2019 Disguised Remuneration (DR) Loan Charge

Disguised Remuneration schemes have allowed for individuals to avoid tax, costing the Exchequer hundreds of millions every year. Whilst previously employers or contractors who had in the past received remuneration disguised as loans only had until 30 September 2018, HMRC has now extended this deadline. The penalties imposed by HMRC can still be avoided on the basis that a settlement is made before 5th April 2019.

As of this date (5th April) any outstanding loans that have not been settled with HMRC will be deemed as earnings for that financial year. This may result in potential charges of over 60% comprised of amounts up to 45% income tax, 2% employees’ and 13.8% employer’s NIC.

These payments are most likely to be collected via PAYE from the employer involved in the scheme. Any employees that received a loan will be required to provide details to their employers by 15th April 2019 and HMRC by 1st October 2019. Any noncompliance from either parties will result in significant penalties.

Review Your Options

With just a few months before the Disguised Remuneration charges are enforced, employers involved should now be using this time to consider their options.

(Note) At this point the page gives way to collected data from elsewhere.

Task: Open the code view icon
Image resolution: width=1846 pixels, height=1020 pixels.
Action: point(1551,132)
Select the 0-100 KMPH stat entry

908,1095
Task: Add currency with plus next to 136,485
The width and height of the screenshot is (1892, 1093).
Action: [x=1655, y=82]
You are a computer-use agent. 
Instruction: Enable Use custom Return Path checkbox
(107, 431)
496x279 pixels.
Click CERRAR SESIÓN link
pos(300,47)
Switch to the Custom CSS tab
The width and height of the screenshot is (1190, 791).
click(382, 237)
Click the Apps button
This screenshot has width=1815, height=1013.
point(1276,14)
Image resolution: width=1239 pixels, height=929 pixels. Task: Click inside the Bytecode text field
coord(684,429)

The ‘Settlement opportunity’ offered by the HMRC will include income tax, primary and secondary Class 1 NIC’s and inheritance tax combined with an interest rate for late payment.

This settlement offer is likely to be the most financially beneficial option left on the table for many. The HMRC is willing to assess each case individually and for those who struggle to pay their tax bill on time they are open to negotiation to help spread the payment liability.

If you are an employer or participant that is likely to be affected by these coming changes it is advisable that you seek council and decide on a course of action to avoid the significant penalties.